人びとに夢を与えるアイドル・・・をプロデュースする仕事に数年ついているが俺にはその答えが見つからなかった。

或る人は言った。それは夢を叶えることだろうと。

人生において自分の目標を達成すること。自分の生きた証が刻めるのだ。なんて素敵なのだろうと。

・・・なるほどそれは一理あるかもしれない。

しかし俺は特に叶えたい夢もなく、特に打ち込める趣味といえるようなものもなく、
平々凡々な青春時代をおくり、就職活動もご多分に漏れず大量のESを出し、取り繕った面接を何度もこなし、
どうにか受かった企業のうち待遇が一番良いところに就職した。

まぁ、たまたまそこが芸能事務所であって、
会社の性質上「夢」や「幸せ」という単語と関係が深く時折脳裏にちらつくわけだが。

また別の人は言った。

それは家庭をもち、喜びも悲しみも分かち合う存在を得ることだろうと。

確かに結婚をすることを幸せと捉えるのが世間一般の考えだが、
果たして何もかもが平均かそれ以下の俺を好いてくれる女性などいるのだろうか。
よしんばいたところで、
その女性と一緒に暮らすことなど、ひとの親になることなど、俺にできるのだろうか。
それに幸せを感じれるのだろうか。

さて、そんなムズカシイことを考えたところでごくごく普通の人間である俺には答えなど見つからないわけだし・・・
とりあえず今日も仕事をするか。

今日の仕事は新人アイドルのオーディションだ。

まぁ就活を経た身だから分かるがオーディションなんて誰も皆おなじようなことを言う。
模範的解答を流暢に述べる。志望動機とか。
だから結局ルックスだとか声、そういったもので決める。
これだけ大量に募集が来ていてもまぁ、審査なんか一瞬である。

とはいえ仕事は仕事。サボるわけにはいかない。
俺は面接室に行き、1人1人順に質疑応答をしていく。
思った通りだ。書類を見て機械的な質問をしつつ、写真から容姿〇、△、×。
同様に声、あとはダンス経験などがあるかとか年齢そういったとこだけをみる。
顔はあげず淡々とこなす・・

さて、一番点数が高そうなのは・・・

おや、まだいるようだな。一通り点数をつけねば

次の方、どうぞ。 

そう機械的に告げる。


「41番、島村卯月です!」

ただの自己紹介なのに、その声に思わず顔を上げた。
高校の制服で面接にやってきた彼女は、面接官である俺がいきなり顔をあげたことにびっくりしているようだ。

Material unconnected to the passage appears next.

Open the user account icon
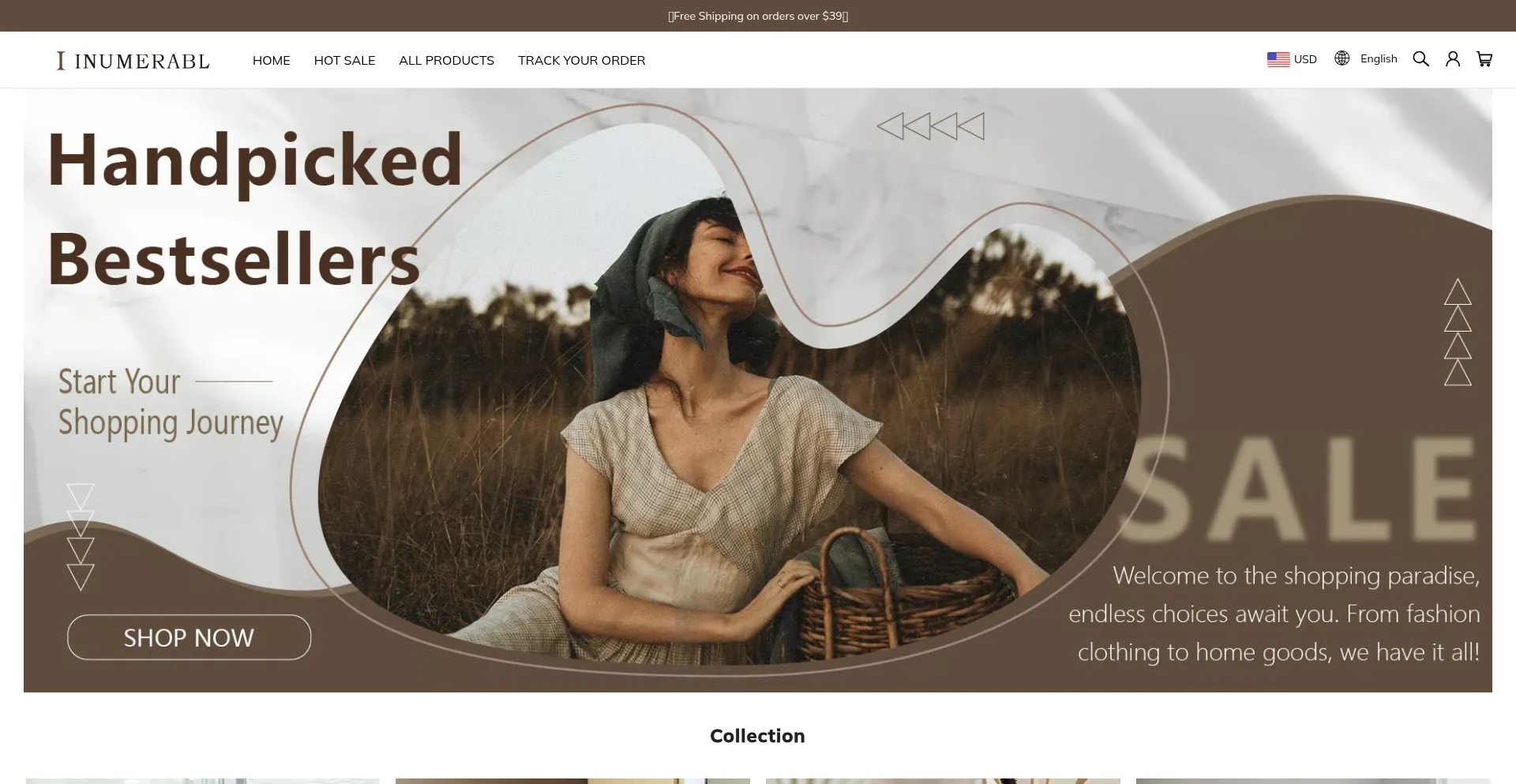This screenshot has width=1516, height=784. [x=1453, y=59]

気にしないで。じゃあ、島村さん、あなたの長所はなんですか?

「うーん、これといった長所は特にないんですけど・・・笑顔だけなら自信があります!」



その笑顔を見たとき俺は島村卯月という子の虜になった。

十年経って。
俺と卯月は紆余曲折を経て今では夫婦である。

幸せってなんだろう。
十年前の俺には答えられなかった問いだ。
では今の俺では答えられるかというと・・・難しいな。

・・・とまぁ、柄にもなく思い出に浸っていたわけだがそれは今日が久々の新人オーディションだからか?
誰もが逸材に見え何度も応募書類を読み返している。
そして一人ひとりの可能性について考えては笑みがこぼれる。


「もう、そんなに若い子がいいんですか!」

とまぁアイドルの原石に思いを馳せていたら、元トップアイドル様兼奥様がなぜかご立腹である。

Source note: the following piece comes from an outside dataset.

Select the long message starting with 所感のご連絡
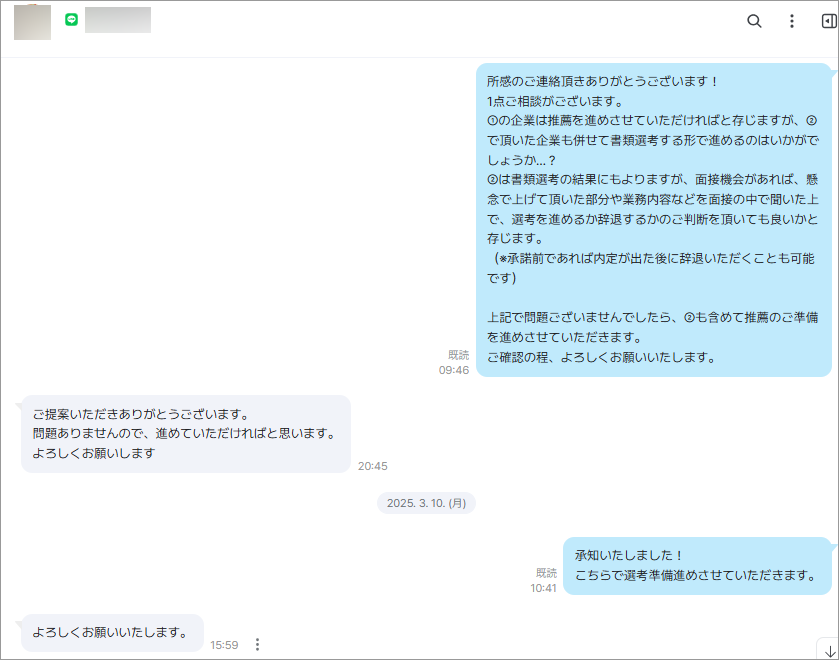This screenshot has width=839, height=660. [653, 220]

どうした卯月? そろそろ朝ごはんの時間か?悪い悪い今行く。

「それもそうですけど!さっきから制服きた女子高生の写真ばっかりみて!う、浮気ですか!」

いや・・・プロデューサーって職業上さ、仕方ないじゃん?今日オーディションだし?

「わ、分かってますけど・・・」

おやおや卯月、嫉妬か~。ていうか卯月だった未だ27だし充分若いだろ。

「ま、ママだから昔と違ってみずみずしさがないんだもん!それに制服・・・もう似合わないんじゃないかなぁって。
貴方がさっきから食い入るように制服みてるから、私も、が、がんばらないとって!」

がんばるって・・・なに、今夜制服着てくれるのか・・・?

「島村卯月がんばります! ってやっぱり制服がいいんじゃないですか~」

・・・そりゃ、着てくれるなら、ね? って卯月、もう島村じゃないだろ・・慣れようぜ。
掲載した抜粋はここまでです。